Saved entries:
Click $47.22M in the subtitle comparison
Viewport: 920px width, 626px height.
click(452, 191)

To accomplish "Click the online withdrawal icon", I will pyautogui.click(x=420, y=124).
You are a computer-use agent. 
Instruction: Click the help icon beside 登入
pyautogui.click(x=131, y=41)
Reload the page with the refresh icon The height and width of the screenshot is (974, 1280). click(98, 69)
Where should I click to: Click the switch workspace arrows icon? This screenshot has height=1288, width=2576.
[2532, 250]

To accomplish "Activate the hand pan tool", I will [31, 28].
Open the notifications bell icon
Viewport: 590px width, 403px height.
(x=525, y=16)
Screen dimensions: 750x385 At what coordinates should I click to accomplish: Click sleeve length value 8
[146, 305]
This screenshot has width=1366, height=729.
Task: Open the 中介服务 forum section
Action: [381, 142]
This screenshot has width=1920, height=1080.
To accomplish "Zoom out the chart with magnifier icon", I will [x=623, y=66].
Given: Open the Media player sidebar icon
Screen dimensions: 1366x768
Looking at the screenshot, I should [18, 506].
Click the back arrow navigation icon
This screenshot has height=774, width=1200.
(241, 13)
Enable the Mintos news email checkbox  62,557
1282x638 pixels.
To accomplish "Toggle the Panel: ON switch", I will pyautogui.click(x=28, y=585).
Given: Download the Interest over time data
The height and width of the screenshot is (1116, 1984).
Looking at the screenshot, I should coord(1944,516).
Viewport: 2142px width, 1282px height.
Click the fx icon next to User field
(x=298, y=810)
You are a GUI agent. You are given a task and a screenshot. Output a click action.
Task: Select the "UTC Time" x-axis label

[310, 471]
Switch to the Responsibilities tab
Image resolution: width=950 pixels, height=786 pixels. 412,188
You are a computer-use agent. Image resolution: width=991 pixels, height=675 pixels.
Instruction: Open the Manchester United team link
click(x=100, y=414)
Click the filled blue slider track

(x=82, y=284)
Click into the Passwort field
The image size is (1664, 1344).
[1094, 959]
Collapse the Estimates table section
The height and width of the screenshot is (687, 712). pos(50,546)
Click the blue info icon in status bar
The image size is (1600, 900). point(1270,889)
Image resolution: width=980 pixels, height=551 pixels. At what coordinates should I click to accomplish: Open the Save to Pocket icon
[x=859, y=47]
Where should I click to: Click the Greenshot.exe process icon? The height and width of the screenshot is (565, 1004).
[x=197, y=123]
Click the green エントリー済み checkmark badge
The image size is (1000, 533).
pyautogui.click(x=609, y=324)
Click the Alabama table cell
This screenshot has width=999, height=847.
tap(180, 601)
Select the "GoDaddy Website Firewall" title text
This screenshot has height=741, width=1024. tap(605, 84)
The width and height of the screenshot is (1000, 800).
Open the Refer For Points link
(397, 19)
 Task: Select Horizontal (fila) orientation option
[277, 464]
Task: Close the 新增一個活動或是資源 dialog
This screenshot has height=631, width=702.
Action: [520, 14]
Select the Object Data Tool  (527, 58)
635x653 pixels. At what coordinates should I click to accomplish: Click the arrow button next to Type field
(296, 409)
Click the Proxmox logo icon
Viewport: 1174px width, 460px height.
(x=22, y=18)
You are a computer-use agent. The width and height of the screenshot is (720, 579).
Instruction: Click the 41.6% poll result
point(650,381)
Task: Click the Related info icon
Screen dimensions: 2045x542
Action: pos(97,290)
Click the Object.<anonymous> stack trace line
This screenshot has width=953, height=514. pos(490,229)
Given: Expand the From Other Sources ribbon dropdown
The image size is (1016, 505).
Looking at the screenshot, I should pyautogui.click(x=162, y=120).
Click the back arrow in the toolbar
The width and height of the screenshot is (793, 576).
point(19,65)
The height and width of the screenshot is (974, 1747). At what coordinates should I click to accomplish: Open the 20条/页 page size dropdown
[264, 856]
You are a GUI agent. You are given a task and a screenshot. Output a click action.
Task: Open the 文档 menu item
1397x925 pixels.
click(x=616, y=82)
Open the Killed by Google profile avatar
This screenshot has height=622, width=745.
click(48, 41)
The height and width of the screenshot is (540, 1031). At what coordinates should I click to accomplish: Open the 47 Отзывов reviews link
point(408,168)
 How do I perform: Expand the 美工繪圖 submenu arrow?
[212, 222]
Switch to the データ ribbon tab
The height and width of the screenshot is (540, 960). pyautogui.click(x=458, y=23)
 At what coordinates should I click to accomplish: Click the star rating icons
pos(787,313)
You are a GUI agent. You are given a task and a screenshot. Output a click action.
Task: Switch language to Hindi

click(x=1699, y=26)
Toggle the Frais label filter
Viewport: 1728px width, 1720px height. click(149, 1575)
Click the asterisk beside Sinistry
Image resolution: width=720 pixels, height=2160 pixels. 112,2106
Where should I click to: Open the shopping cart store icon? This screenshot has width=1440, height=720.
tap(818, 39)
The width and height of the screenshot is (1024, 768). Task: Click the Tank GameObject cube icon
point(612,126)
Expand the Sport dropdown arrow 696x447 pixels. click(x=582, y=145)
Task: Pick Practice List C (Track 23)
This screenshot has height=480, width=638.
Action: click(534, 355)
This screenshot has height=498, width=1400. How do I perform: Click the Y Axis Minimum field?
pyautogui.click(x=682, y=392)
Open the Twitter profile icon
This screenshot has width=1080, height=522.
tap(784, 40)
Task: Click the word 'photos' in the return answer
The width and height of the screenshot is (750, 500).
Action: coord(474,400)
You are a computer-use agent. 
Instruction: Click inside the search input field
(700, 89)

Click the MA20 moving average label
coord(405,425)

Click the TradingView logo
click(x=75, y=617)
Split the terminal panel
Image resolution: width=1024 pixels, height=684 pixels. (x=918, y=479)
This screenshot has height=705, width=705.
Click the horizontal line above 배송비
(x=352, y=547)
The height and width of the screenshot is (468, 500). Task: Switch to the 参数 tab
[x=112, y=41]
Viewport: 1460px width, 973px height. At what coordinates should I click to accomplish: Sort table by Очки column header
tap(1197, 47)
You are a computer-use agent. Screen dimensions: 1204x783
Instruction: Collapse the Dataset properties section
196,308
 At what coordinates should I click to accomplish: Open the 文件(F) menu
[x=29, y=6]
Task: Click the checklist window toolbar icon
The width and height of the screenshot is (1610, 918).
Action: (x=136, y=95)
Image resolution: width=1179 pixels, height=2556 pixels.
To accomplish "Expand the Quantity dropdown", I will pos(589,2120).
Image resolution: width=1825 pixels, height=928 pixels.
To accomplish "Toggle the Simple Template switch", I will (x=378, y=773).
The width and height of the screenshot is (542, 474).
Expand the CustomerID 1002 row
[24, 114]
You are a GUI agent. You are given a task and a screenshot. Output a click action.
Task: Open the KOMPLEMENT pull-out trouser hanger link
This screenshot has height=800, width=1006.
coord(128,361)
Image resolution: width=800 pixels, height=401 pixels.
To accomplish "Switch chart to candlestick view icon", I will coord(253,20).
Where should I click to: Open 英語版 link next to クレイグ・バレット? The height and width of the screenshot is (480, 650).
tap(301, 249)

What to produce:
Would you please copy every line of the data exactly?

Result of the exercise:
Click $47.22M in the subtitle comparison
Viewport: 920px width, 626px height.
click(452, 191)

To accomplish "Click the online withdrawal icon", I will pyautogui.click(x=420, y=124).
You are a computer-use agent. 
Instruction: Click the help icon beside 登入
pyautogui.click(x=131, y=41)
Reload the page with the refresh icon The height and width of the screenshot is (974, 1280). click(98, 69)
Where should I click to: Click the switch workspace arrows icon? This screenshot has height=1288, width=2576.
[2532, 250]

To accomplish "Activate the hand pan tool", I will [31, 28].
Open the notifications bell icon
Viewport: 590px width, 403px height.
(x=525, y=16)
Screen dimensions: 750x385 At what coordinates should I click to accomplish: Click sleeve length value 8
[146, 305]
This screenshot has width=1366, height=729.
Task: Open the 中介服务 forum section
Action: [381, 142]
This screenshot has width=1920, height=1080.
To accomplish "Zoom out the chart with magnifier icon", I will [x=623, y=66].
Given: Open the Media player sidebar icon
Screen dimensions: 1366x768
Looking at the screenshot, I should [18, 506].
Click the back arrow navigation icon
This screenshot has height=774, width=1200.
(241, 13)
Enable the Mintos news email checkbox  62,557
1282x638 pixels.
To accomplish "Toggle the Panel: ON switch", I will pyautogui.click(x=28, y=585).
Given: Download the Interest over time data
The height and width of the screenshot is (1116, 1984).
Looking at the screenshot, I should coord(1944,516).
Viewport: 2142px width, 1282px height.
Click the fx icon next to User field
(x=298, y=810)
You are a GUI agent. You are given a task and a screenshot. Output a click action.
Task: Select the "UTC Time" x-axis label

[310, 471]
Switch to the Responsibilities tab
Image resolution: width=950 pixels, height=786 pixels. 412,188
You are a computer-use agent. Image resolution: width=991 pixels, height=675 pixels.
Instruction: Open the Manchester United team link
click(x=100, y=414)
Click the filled blue slider track

(x=82, y=284)
Click into the Passwort field
The image size is (1664, 1344).
[1094, 959]
Collapse the Estimates table section
The height and width of the screenshot is (687, 712). pos(50,546)
Click the blue info icon in status bar
The image size is (1600, 900). point(1270,889)
Image resolution: width=980 pixels, height=551 pixels. At what coordinates should I click to accomplish: Open the Save to Pocket icon
[x=859, y=47]
Where should I click to: Click the Greenshot.exe process icon? The height and width of the screenshot is (565, 1004).
[x=197, y=123]
Click the green エントリー済み checkmark badge
The image size is (1000, 533).
pyautogui.click(x=609, y=324)
Click the Alabama table cell
This screenshot has width=999, height=847.
tap(180, 601)
Select the "GoDaddy Website Firewall" title text
This screenshot has height=741, width=1024. tap(605, 84)
The width and height of the screenshot is (1000, 800).
Open the Refer For Points link
(397, 19)
 Task: Select Horizontal (fila) orientation option
[277, 464]
Task: Close the 新增一個活動或是資源 dialog
This screenshot has height=631, width=702.
Action: [520, 14]
Select the Object Data Tool  (527, 58)
635x653 pixels. At what coordinates should I click to accomplish: Click the arrow button next to Type field
(296, 409)
Click the Proxmox logo icon
Viewport: 1174px width, 460px height.
(x=22, y=18)
You are a computer-use agent. The width and height of the screenshot is (720, 579).
Instruction: Click the 41.6% poll result
point(650,381)
Task: Click the Related info icon
Screen dimensions: 2045x542
Action: pos(97,290)
Click the Object.<anonymous> stack trace line
This screenshot has width=953, height=514. pos(490,229)
Given: Expand the From Other Sources ribbon dropdown
The image size is (1016, 505).
Looking at the screenshot, I should pyautogui.click(x=162, y=120).
Click the back arrow in the toolbar
The width and height of the screenshot is (793, 576).
point(19,65)
The height and width of the screenshot is (974, 1747). At what coordinates should I click to accomplish: Open the 20条/页 page size dropdown
[264, 856]
You are a GUI agent. You are given a task and a screenshot. Output a click action.
Task: Open the 文档 menu item
1397x925 pixels.
click(x=616, y=82)
Open the Killed by Google profile avatar
This screenshot has height=622, width=745.
click(48, 41)
The height and width of the screenshot is (540, 1031). At what coordinates should I click to accomplish: Open the 47 Отзывов reviews link
point(408,168)
 How do I perform: Expand the 美工繪圖 submenu arrow?
[212, 222]
Switch to the データ ribbon tab
The height and width of the screenshot is (540, 960). pyautogui.click(x=458, y=23)
 At what coordinates should I click to accomplish: Click the star rating icons
pos(787,313)
You are a GUI agent. You are given a task and a screenshot. Output a click action.
Task: Switch language to Hindi

click(x=1699, y=26)
Toggle the Frais label filter
Viewport: 1728px width, 1720px height. click(149, 1575)
Click the asterisk beside Sinistry
Image resolution: width=720 pixels, height=2160 pixels. 112,2106
Where should I click to: Open the shopping cart store icon? This screenshot has width=1440, height=720.
tap(818, 39)
The width and height of the screenshot is (1024, 768). Task: Click the Tank GameObject cube icon
point(612,126)
Expand the Sport dropdown arrow 696x447 pixels. click(x=582, y=145)
Task: Pick Practice List C (Track 23)
This screenshot has height=480, width=638.
Action: click(534, 355)
This screenshot has height=498, width=1400. How do I perform: Click the Y Axis Minimum field?
pyautogui.click(x=682, y=392)
Open the Twitter profile icon
This screenshot has width=1080, height=522.
tap(784, 40)
Task: Click the word 'photos' in the return answer
The width and height of the screenshot is (750, 500).
Action: coord(474,400)
You are a computer-use agent. 
Instruction: Click inside the search input field
(700, 89)

Click the MA20 moving average label
coord(405,425)

Click the TradingView logo
click(x=75, y=617)
Split the terminal panel
Image resolution: width=1024 pixels, height=684 pixels. (x=918, y=479)
This screenshot has height=705, width=705.
Click the horizontal line above 배송비
(x=352, y=547)
The height and width of the screenshot is (468, 500). Task: Switch to the 参数 tab
[x=112, y=41]
Viewport: 1460px width, 973px height. At what coordinates should I click to accomplish: Sort table by Очки column header
tap(1197, 47)
You are a computer-use agent. Screen dimensions: 1204x783
Instruction: Collapse the Dataset properties section
196,308
 At what coordinates should I click to accomplish: Open the 文件(F) menu
[x=29, y=6]
Task: Click the checklist window toolbar icon
The width and height of the screenshot is (1610, 918).
Action: (x=136, y=95)
Image resolution: width=1179 pixels, height=2556 pixels.
To accomplish "Expand the Quantity dropdown", I will pos(589,2120).
Image resolution: width=1825 pixels, height=928 pixels.
To accomplish "Toggle the Simple Template switch", I will (x=378, y=773).
The width and height of the screenshot is (542, 474).
Expand the CustomerID 1002 row
[24, 114]
You are a GUI agent. You are given a task and a screenshot. Output a click action.
Task: Open the KOMPLEMENT pull-out trouser hanger link
This screenshot has height=800, width=1006.
coord(128,361)
Image resolution: width=800 pixels, height=401 pixels.
To accomplish "Switch chart to candlestick view icon", I will coord(253,20).
Where should I click to: Open 英語版 link next to クレイグ・バレット? The height and width of the screenshot is (480, 650).
tap(301, 249)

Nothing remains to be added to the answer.